Ce que la DOP garantit
La zone est délimitée et couvre les provinces de Parme, Reggio d’Émilie et Modène, plus une partie de celles de Bologne et de Mantoue. Le lait vient exclusivement de troupeaux de cette zone, nourris sans ensilage, ce qui est une contrainte lourde et structurante pour les élevages. Le lait du soir repose et s’écrème partiellement, il est mélangé au lait entier du matin, emprésuré, chauffé, moulé, salé en saumure, puis mis en cave pour douze mois au moins avant l’expertise qui décide si la meule a droit au nom. Cette AOP protège une origine et une méthode, pas un niveau gustatif — une meule de douze mois et une meule de trente-six mois portent la même marque et ne se ressemblent pas.
Ce que l’âge change
En vieillissant, la pâte perd de l’eau, devient cassante et granuleuse, et se casse en éclats plutôt qu’elle ne se tranche. Les petits points blancs croquants qui apparaissent sont des cristaux d’acides aminés, en particulier de tyrosine, et signalent un affinage avancé, pas un défaut. Le goût passe du lacté et du beurré, vers douze à dix-huit mois, à une intensité sèche, saline et longue au-delà de deux ans.
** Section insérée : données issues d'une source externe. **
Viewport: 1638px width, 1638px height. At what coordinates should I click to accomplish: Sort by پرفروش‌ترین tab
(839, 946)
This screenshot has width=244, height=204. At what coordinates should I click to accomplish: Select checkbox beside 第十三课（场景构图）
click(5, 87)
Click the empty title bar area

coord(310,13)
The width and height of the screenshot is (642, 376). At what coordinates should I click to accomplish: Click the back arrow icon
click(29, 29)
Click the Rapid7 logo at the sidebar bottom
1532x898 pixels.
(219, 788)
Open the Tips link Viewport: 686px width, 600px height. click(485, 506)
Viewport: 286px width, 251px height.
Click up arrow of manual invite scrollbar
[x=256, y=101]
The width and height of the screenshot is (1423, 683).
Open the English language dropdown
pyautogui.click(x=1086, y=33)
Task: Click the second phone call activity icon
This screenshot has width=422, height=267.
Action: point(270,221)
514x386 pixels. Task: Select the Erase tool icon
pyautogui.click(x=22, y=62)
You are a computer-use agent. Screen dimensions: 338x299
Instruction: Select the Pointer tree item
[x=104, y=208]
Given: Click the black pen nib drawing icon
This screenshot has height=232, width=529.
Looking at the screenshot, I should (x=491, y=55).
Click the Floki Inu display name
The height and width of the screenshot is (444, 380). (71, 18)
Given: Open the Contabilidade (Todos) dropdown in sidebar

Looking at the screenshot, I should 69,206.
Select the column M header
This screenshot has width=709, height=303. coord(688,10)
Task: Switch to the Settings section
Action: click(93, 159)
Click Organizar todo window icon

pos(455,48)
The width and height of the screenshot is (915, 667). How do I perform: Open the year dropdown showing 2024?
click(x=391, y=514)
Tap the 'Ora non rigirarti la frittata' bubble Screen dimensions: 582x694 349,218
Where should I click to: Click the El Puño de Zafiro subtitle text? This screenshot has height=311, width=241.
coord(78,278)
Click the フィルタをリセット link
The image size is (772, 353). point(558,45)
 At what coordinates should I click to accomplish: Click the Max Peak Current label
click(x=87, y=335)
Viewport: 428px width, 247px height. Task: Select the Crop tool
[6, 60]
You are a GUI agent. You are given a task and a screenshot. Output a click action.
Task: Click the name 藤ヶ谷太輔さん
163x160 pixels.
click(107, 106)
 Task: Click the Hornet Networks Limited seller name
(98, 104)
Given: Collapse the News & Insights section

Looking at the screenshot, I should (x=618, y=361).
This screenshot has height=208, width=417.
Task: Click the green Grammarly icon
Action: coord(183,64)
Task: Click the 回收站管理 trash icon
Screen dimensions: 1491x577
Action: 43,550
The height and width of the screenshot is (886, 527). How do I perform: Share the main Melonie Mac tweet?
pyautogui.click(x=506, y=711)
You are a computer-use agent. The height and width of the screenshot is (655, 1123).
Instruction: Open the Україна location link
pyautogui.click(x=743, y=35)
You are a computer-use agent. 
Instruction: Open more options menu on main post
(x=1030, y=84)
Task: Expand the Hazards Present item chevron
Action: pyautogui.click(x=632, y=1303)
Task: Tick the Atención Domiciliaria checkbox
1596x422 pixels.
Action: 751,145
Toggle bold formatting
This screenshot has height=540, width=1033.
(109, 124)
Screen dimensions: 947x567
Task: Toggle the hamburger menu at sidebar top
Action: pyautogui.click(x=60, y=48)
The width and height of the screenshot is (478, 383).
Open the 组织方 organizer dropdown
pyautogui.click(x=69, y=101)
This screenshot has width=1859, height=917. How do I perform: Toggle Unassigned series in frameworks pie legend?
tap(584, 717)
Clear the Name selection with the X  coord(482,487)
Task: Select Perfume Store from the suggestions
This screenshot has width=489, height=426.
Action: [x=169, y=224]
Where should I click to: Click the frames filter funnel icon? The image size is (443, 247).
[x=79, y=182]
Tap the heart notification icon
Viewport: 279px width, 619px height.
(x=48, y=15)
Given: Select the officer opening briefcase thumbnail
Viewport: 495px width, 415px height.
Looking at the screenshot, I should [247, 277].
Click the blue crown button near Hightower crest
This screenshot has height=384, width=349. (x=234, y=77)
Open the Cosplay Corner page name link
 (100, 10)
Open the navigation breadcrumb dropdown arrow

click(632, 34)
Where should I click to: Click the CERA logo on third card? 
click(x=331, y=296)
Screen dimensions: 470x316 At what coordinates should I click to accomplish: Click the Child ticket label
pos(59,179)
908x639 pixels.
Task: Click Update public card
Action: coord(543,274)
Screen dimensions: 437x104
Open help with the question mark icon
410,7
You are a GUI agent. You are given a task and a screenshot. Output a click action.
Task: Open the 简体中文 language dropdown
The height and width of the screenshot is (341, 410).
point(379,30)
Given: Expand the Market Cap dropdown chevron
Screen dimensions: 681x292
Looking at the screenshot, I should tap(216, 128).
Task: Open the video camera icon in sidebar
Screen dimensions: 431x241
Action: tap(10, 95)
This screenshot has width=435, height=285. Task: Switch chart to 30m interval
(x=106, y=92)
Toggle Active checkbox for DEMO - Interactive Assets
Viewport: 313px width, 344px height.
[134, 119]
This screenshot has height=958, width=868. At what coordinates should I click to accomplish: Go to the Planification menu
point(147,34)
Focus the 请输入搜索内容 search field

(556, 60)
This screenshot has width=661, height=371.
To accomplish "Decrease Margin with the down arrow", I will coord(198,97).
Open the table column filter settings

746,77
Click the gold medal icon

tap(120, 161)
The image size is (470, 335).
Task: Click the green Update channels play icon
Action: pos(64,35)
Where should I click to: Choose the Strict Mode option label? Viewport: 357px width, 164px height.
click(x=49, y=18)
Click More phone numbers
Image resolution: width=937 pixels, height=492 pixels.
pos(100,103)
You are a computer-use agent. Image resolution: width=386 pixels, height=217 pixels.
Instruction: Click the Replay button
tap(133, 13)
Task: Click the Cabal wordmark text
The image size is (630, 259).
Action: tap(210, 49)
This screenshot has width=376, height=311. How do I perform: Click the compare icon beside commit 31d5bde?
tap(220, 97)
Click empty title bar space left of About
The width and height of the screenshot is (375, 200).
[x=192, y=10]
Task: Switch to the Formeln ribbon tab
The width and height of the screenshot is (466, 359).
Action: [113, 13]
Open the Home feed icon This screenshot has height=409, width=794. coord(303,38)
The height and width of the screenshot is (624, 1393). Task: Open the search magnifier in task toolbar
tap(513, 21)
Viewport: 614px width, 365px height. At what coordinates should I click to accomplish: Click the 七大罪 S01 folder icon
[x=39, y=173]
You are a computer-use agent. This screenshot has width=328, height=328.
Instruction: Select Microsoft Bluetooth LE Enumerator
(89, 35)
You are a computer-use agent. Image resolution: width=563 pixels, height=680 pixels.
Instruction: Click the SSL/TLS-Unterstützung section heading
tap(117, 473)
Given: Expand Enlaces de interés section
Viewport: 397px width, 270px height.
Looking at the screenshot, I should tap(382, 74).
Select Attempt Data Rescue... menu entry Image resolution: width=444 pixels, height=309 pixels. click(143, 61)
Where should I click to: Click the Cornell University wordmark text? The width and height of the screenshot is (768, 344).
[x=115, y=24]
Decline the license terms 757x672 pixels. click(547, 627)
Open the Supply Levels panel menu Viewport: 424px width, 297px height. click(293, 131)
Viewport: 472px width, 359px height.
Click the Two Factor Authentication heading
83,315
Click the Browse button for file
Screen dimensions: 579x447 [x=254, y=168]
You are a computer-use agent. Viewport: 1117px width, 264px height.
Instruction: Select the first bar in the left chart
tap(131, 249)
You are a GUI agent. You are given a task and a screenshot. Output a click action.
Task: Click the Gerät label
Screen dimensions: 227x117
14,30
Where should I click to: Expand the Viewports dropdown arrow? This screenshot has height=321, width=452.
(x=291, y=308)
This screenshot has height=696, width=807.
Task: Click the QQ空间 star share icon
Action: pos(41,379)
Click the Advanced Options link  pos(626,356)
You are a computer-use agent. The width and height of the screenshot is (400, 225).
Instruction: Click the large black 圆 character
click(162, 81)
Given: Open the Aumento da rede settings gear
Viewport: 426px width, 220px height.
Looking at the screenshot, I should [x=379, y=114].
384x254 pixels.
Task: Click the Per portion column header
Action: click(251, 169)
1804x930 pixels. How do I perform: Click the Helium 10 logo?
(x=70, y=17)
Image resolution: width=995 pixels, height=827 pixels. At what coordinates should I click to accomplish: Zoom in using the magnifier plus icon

La croûte est comestible et se garde pour les bouillons, où elle rend son sel et ses arômes sans se dissoudre.
En cuisine
Râpez-le au dernier moment, une fois râpé il s’oxyde vite et perd le meilleur. Il finit un risotto hors du feu, monté avec du beurre, il lie une sauce sans farine, il tient dans une soupe de légumes avec un morceau de croûte jeté dedans. En éclats détachés à la pointe d’un couteau court, il se mange tel quel, éventuellement avec quelques gouttes de vinaigre balsamique vieux.
À table
Les éclats se servent à l’apéritif, avec une poire, des noix ou un peu de miel selon l’âge de la meule. Sur un rouge d’Émilie légèrement pétillant, l’accord est régional et fonctionne sur les meules jeunes ; les meules très âgées demandent un rouge plus structuré.